L’URSSAF relève que :
l’appel est irrecevable, l’ordonnance ayant été notifiée le 22 mars 2024;
le cotisant n’a pas contesté le principe de la dette ;
le cotisant n’a pas communiqué son revenu professionnel ;
il n’est pas justifié des règlements allégués par le cotisant ;
MOTIFS
Sur la recevabilité de l’appel de M.[I] [N]
Selon l’article R.142-10-5 I du code de la sécurité sociale, 'pour l’instruction de l’affaire, le président de la formation de jugement exerce les missions et dispose des pouvoirs reconnus au juge de la mise en état par les articles 780 à 801 du code de procédure civile. Pour l’application de ces dispositions, lorsque les parties ne sont pas représentées par un avocat, la référence aux avocats est remplacée par la référence aux parties ou lorsqu’elles sont autrement représentées, aux personnes mentionnées aux 1° à 5° de l’article L. 142-9.'
Il est constant que l’ordonnance entreprise a été rendue par le président du pôle social du tribunal judiciaire de Marseille statuant en qualité de juge de la mise en état dès lors qu’a été constatée l’extinction de l’instance.
Contrairement à ce que soutient M.[I] [N], il résulte de l’article R.142-10-7 du code de la sécurité sociale que les décisions du pôle social sont notifiées aux parties par le greffe.
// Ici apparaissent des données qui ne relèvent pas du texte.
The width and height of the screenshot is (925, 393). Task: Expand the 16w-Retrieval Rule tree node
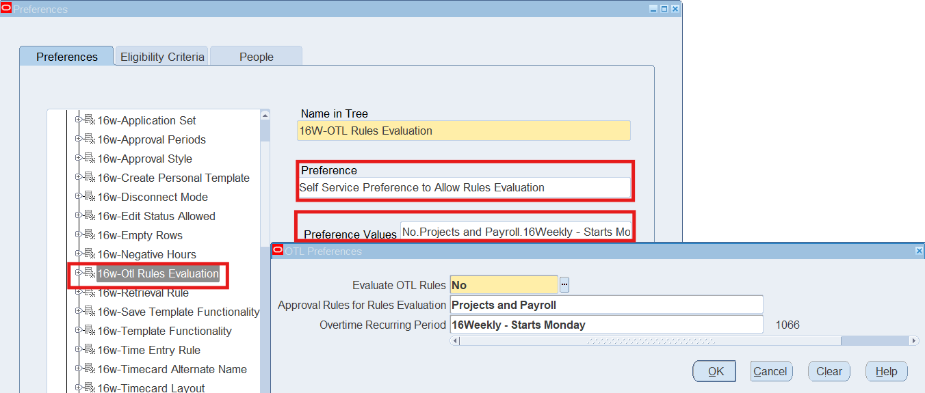pos(78,292)
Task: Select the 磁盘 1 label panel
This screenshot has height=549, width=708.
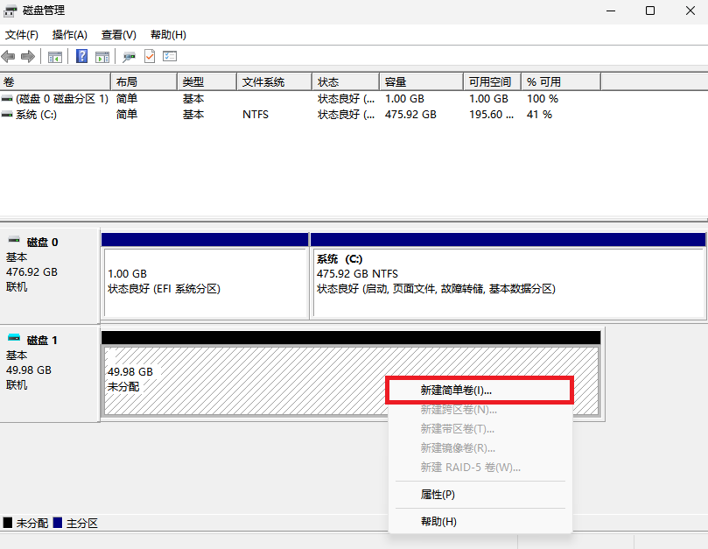Action: click(x=49, y=372)
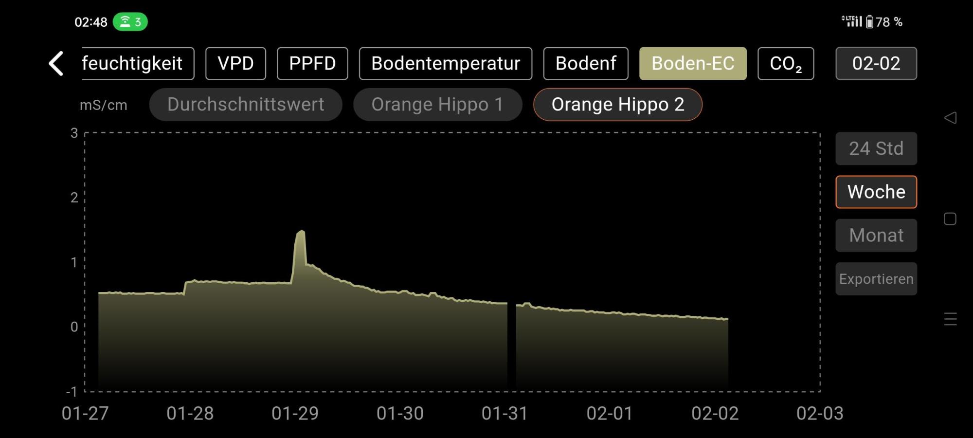Open the 02-02 date picker
This screenshot has height=438, width=973.
[x=876, y=64]
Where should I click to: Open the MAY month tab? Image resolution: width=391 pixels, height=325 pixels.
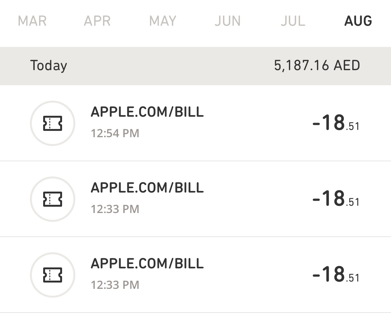(x=163, y=21)
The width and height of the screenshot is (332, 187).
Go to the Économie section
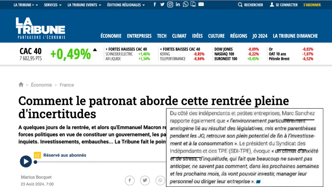pyautogui.click(x=111, y=36)
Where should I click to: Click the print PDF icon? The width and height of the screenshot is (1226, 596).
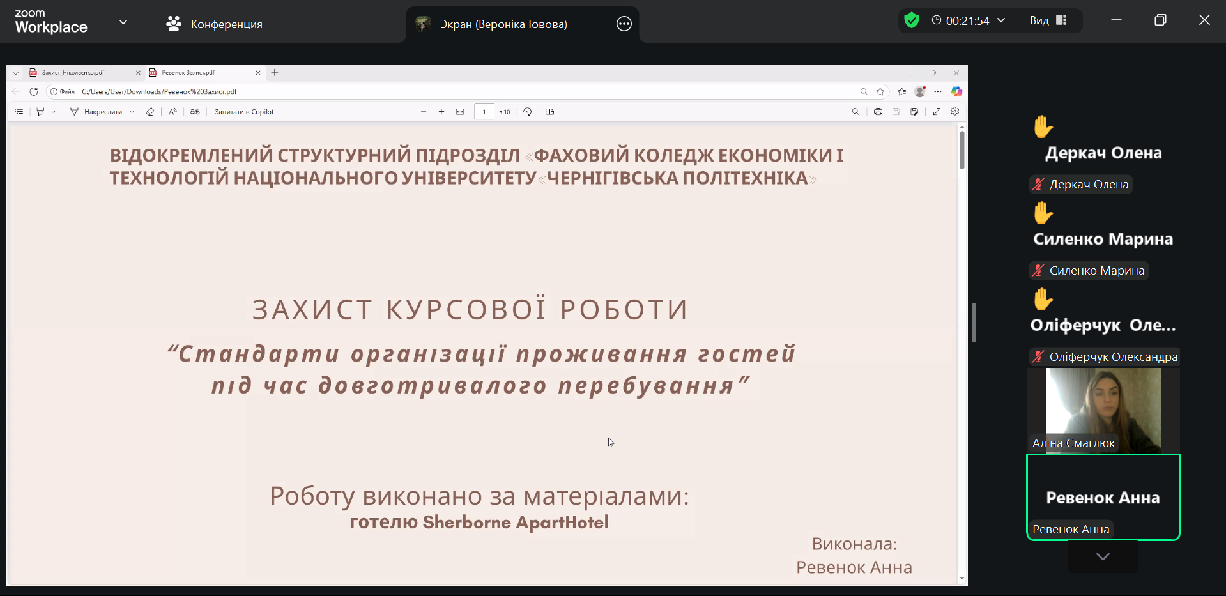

Il s’ensuit que ses développements sur le défaut de signification de l’ordonnance sont inopérants.
Selon les dispositions de l’article 668 du code de procédure civile, la date de la notification par voie postale est, à l’égard de celui qui y procède, celle de l’expédition et, à l’égard de celui à qui elle est faite, la date de la réception de la lettre.
Il résulte encore des termes de l’article 795 du code de procédure civile, dans sa rédaction alors applicable au litige, que le délai d’appel est de quinze jours à compter de la notification de la décision lorsqu’elle met fin à l’instance.
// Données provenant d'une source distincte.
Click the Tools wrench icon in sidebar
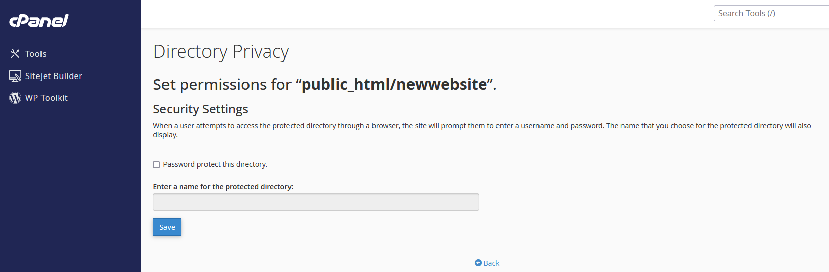Image resolution: width=829 pixels, height=272 pixels. click(x=15, y=54)
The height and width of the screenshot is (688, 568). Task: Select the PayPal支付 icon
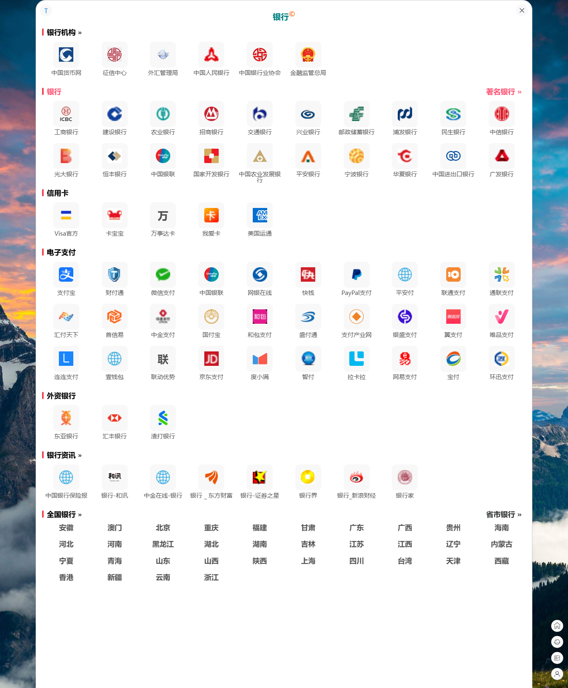357,275
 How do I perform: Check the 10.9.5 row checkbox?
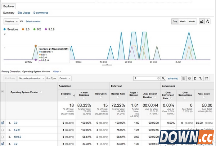(x=3, y=137)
Il ressort de la procédure que l’ordonnance rendue le 27 février 2024 par le président du pôle social du tribunal judiciaire de Marseille a été notifiée à M.[I] [N] le 18 mars 2024 et qu’il a accusé réception de la notification de cette décision le 22 mars 2024.
M.[I] [N] avait donc 15 jours à compter de cette date pour relever appel de l’ordonnance du 27 février 2024.
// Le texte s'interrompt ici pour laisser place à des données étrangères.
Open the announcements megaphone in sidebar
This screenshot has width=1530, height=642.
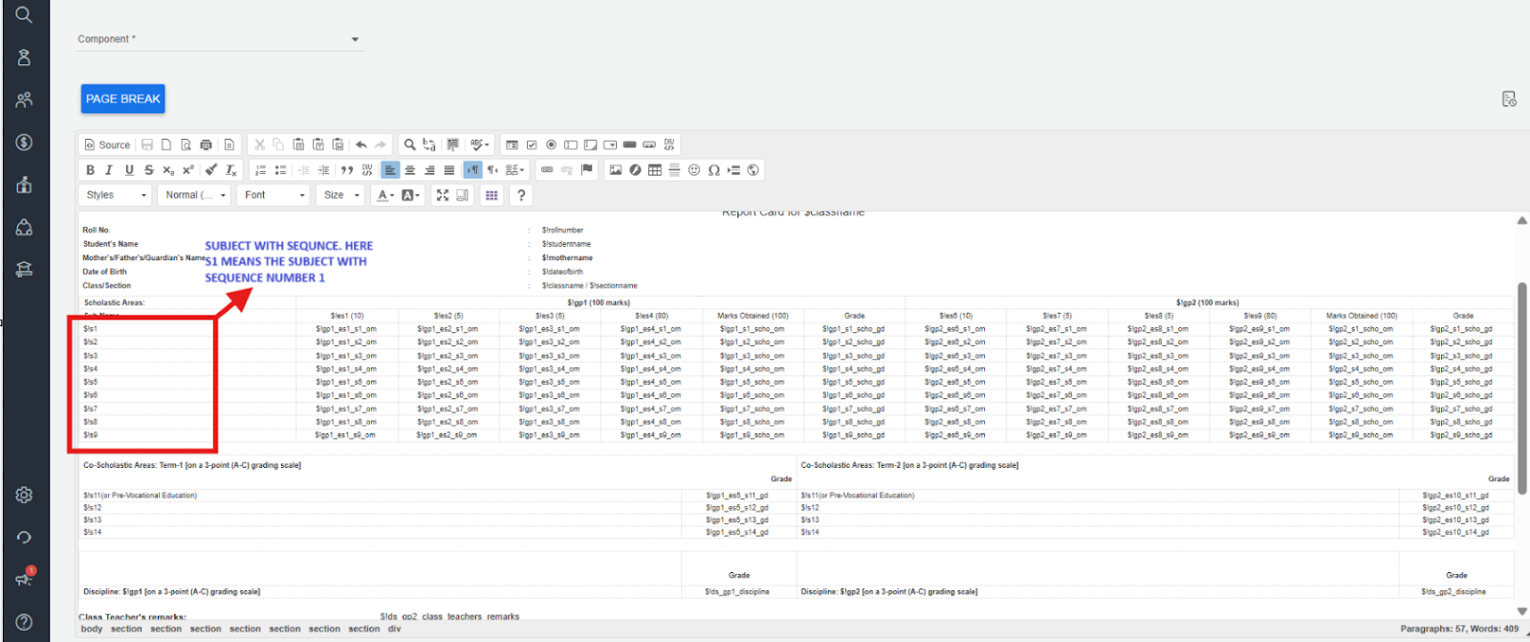pos(24,579)
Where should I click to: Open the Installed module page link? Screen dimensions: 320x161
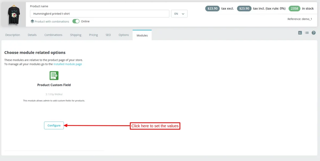(x=68, y=64)
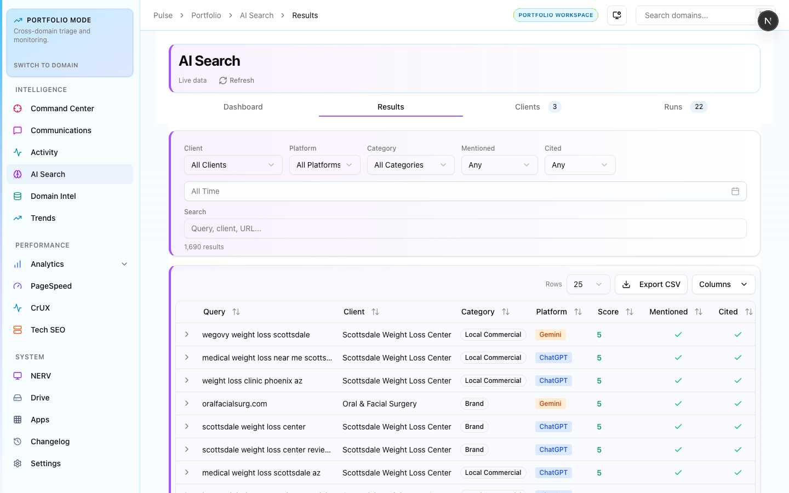Open the All Clients dropdown
This screenshot has width=789, height=493.
pos(233,165)

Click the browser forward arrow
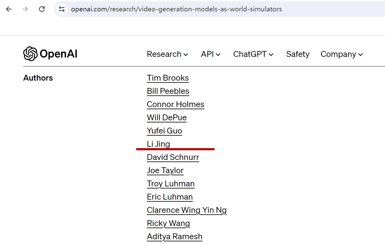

N’ayant interjeté appel de l’ordonnance que le 5 novembre 2024, son appel est irrecevable en ce qu’il est tardif.
Sur les dépens et les demandes accessoires
M.[I] [N] succombe à la procédure et doit être condamné aux dépens.
L’équité commande de condamner M.[I] [N] à payer à l’URSSAF la somme de 500 euros sur le fondement de l’article 700 du code de procédure civile.
PAR CES MOTIFS
La cour,
Déclare irrecevable l’appel interjeté le 5 novembre 2024 par M.[I] [N] contre l’ordonnance rendue le 27 février 2024 par le pôle social du tribunal judiciaire de Marseille,
Constate, en conséquence, l’extinction de l’instance et le dessaisissement de la cour, Condamne M.[I] [N] aux dépens,
Condamne M.[I] [N] à payer à l’URSSAF la somme de 500 euros sur le fondement de l’article 700 du code de procédure civile.